Flight of the imagination


Before retiring in 1968, Juan Trippe, the charismatic founder of Pan American World Airways, ordered 25 Boeing 747s. The world’s largest airline would never recover from this bold move: by 1971, when the first of these ‘jumbo jets’ flew under the Pan Am brand, the company – weighed down by recession, inflation and increased competition – was already heading towards breakdown.

Elected chairman in 1970, Najeeb Halaby tried to inject new life into this notoriously conservative, unsophisticated corporation with a redesign of its visual identity. Tipped by his friend Eliot Noyes, Halaby commissioned Ivan Chermayeff to do the job.

Chermayeff and Tom Geismar ran one of New York’s most influential design practices: their portfolio included identity systems for corporations such as the Chase Manhattan Bank, Mobil and Xerox; as well as graphics for the United States pavilions at the Expo ’67 (Montreal) and Expo ’70 (Osaka) world exhibitions.

Under the supervision of Patrick Friesner, Pan Am’s head of sales and promotion, Chermayeff & Geismar was one of a handful of studios taken on to produce, at a frenzied pace, promotional materials that carried the new identity; others included George Tscherny, Rudolph de Harak and, in London, Alan Fletcher.

Ivan Chermayeff himself art-directed a set of posters for Pan Am offices and travel agents around the world. ‘The whole idea of this series,’ he said in a recent interview, ‘was to make a simple statement about some part of the world … and to use that simple, straightforward message with the Pan Am identity. Make it as little “corporate” as possible and make as much a sense of adventure and of the place as possible.’

According to both Chermayeff and William Sontag, his designer on the job, it was the evocative, often solemn, photographs of far-flung destinations that ‘made’ these posters. Some were shot by Magnum photographers such as Burt Glinn, for Bali and Japan (not shown here) under an agreement between the airline and the agency.

The posters from the first, 1971, series carry only the airline’s logotype and the destination, both set in neutral Helvetica Medium. In 1972 the ‘Pan Am’ line became ‘Pan Am’s World’, emphasising the airline’s global ambition.

Chermayeff’s Swiss-style, late-Modernist identity programme and posters may have been in tune with the spirit of their time, but Pan Am proved not to be.

‘No effort was made to explain and justify the adoption of enlightened design policies or to get senior staff on board,’ says Patrick Friesner, Pan Am’s head of sales and promotion. ‘They were well aware that the company was struggling but regarded this new direction more as an imposition rather than as a potential help to them.’
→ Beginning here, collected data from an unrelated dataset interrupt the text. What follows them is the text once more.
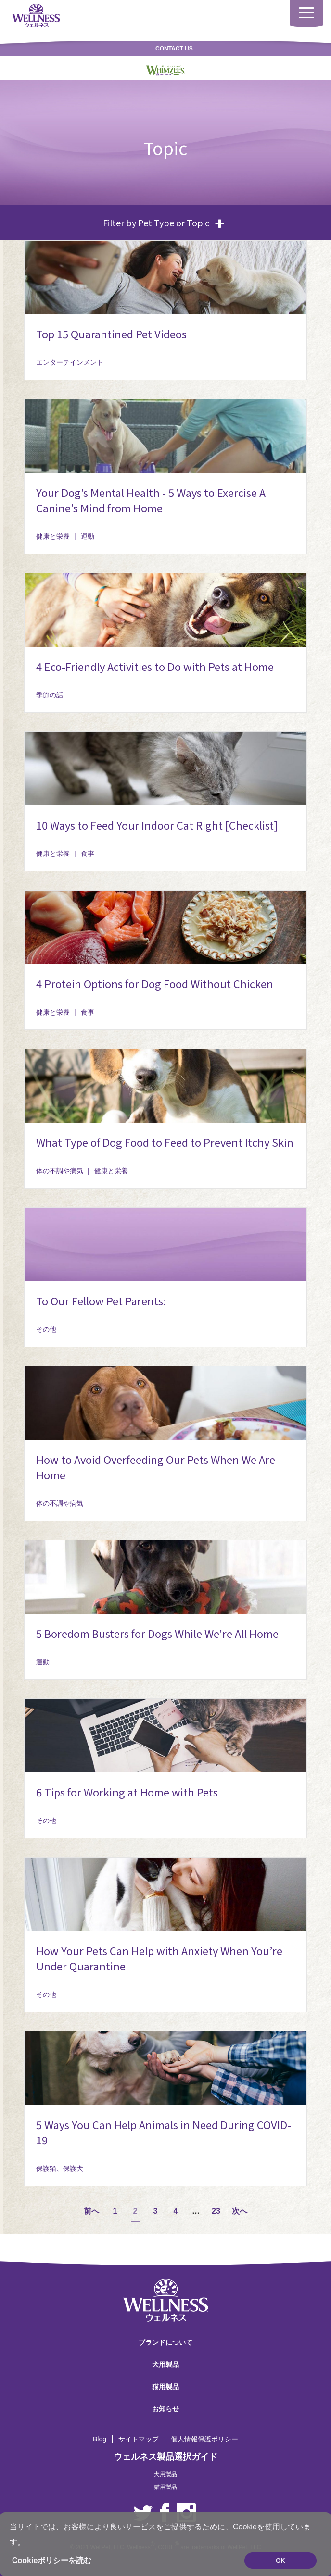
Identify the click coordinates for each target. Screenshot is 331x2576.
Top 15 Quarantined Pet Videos (111, 333)
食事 (87, 853)
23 (216, 2211)
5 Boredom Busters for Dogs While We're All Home (157, 1633)
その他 (46, 1329)
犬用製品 (165, 2364)
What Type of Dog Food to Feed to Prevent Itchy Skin (164, 1142)
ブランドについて (165, 2342)
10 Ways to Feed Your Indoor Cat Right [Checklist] (157, 824)
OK (280, 2560)
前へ (91, 2211)
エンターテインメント (69, 362)
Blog (99, 2439)
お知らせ (165, 2409)
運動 (87, 536)
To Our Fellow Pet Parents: (101, 1300)
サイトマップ (138, 2439)
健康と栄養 (53, 536)
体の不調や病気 (59, 1171)
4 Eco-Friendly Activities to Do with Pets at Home (155, 666)
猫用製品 (165, 2386)
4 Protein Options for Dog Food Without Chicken (154, 983)
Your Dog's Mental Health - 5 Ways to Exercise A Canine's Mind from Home (151, 499)
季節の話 (49, 695)
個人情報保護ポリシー (204, 2439)
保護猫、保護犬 (59, 2168)
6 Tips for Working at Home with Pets (127, 1791)
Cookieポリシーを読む (51, 2560)
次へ (239, 2211)
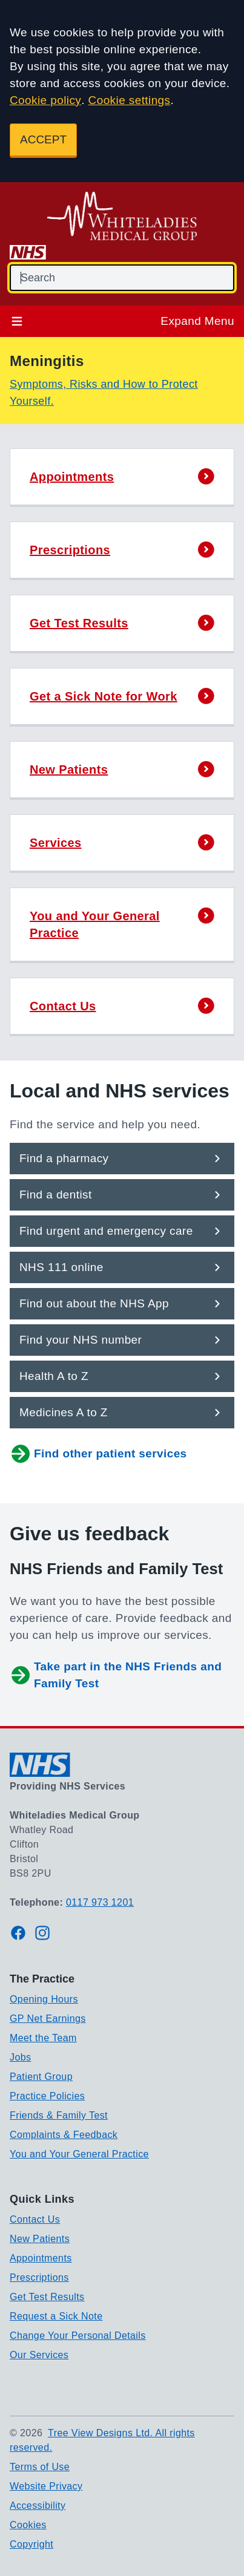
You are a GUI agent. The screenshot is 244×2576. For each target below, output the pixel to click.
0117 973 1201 (100, 1902)
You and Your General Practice (79, 2154)
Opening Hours (44, 1999)
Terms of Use (40, 2467)
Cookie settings (129, 100)
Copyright (31, 2544)
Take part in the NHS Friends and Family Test (116, 1675)
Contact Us (35, 2219)
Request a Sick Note (56, 2316)
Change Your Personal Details (78, 2335)
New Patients (40, 2239)
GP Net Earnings (48, 2018)
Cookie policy (45, 100)
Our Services (39, 2355)
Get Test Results (47, 2297)
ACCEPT (43, 139)
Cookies (28, 2525)
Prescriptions (39, 2277)
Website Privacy (46, 2486)
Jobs (20, 2057)
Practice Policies (47, 2096)
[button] (122, 477)
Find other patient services (98, 1454)
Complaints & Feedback (63, 2135)
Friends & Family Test (59, 2115)
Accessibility (37, 2505)
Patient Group (41, 2076)
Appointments (41, 2258)
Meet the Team (43, 2038)
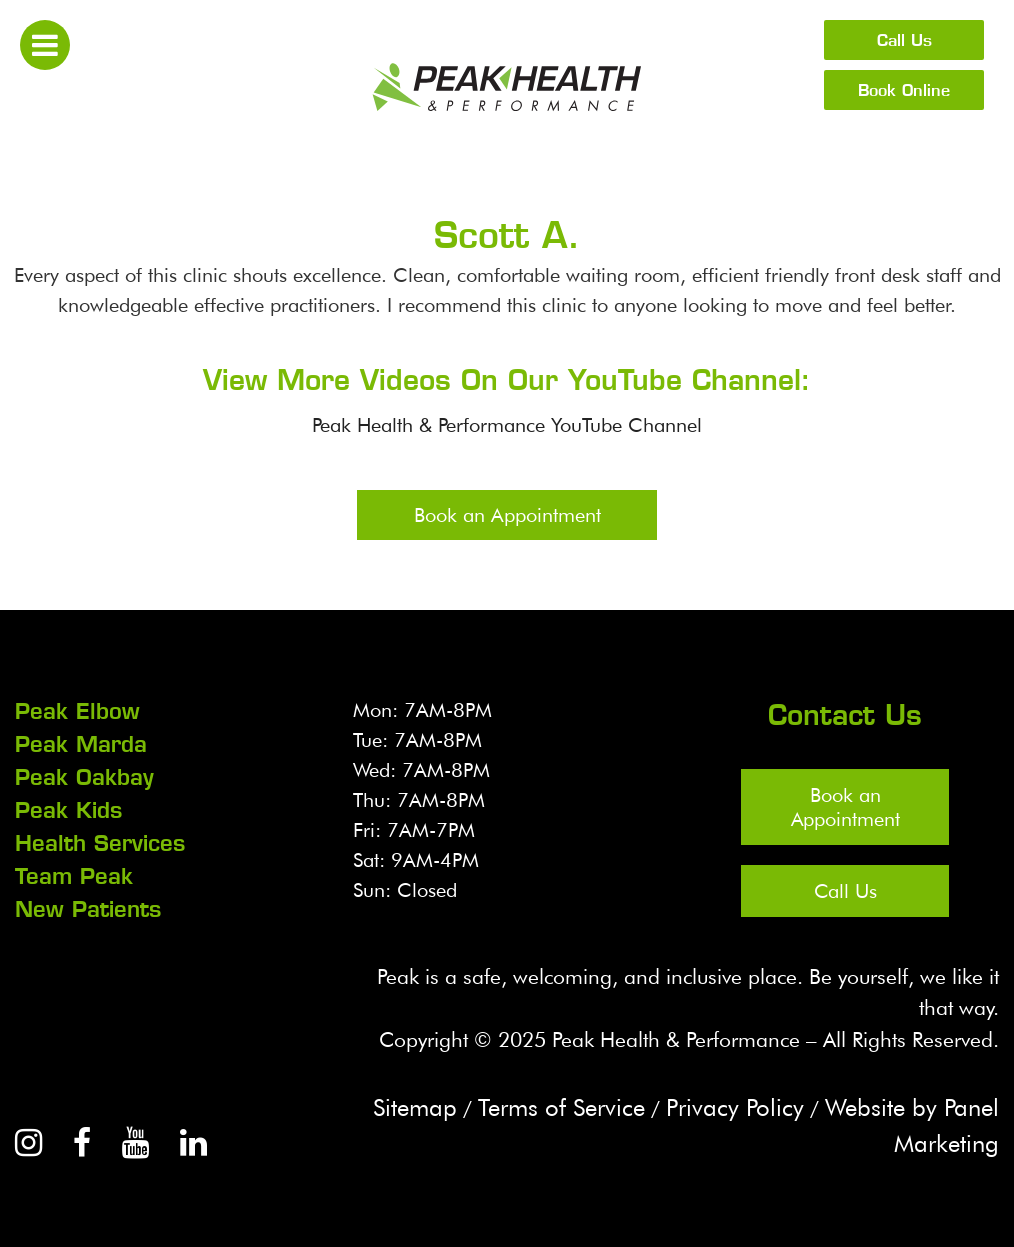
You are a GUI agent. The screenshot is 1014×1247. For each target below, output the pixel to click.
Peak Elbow (77, 711)
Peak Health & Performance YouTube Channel (507, 425)
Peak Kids (68, 810)
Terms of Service (561, 1107)
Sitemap (415, 1107)
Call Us (904, 40)
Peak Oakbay (84, 777)
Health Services (100, 843)
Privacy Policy (735, 1107)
When, blamed for the airline’s worsening financial crisis, Halaby was forced to resign in 1972, it would be fair to say that his successors ‘lost the plot’, Friesner admits. ‘Interest in and commitment to modern graphics…and good design in general was limited to very few people – well, there was Halaby and me!’

Once Halaby had gone, Pan Am’s identity, graphics and visual language regressed to pre-1971 standards. What could have been a long-lasting undertaking – as were many of Chermayeff & Geismar’s other redesigns of that period – became a fleeting affair.

But these forgotten posters remain captivating pieces of graphic design and art direction. New York’s Museum of Modern Art acquired six of them in 1972, which were recently displayed to critical acclaim, calling attention to a tiny but extraordinary fold in the visual history of a corporation.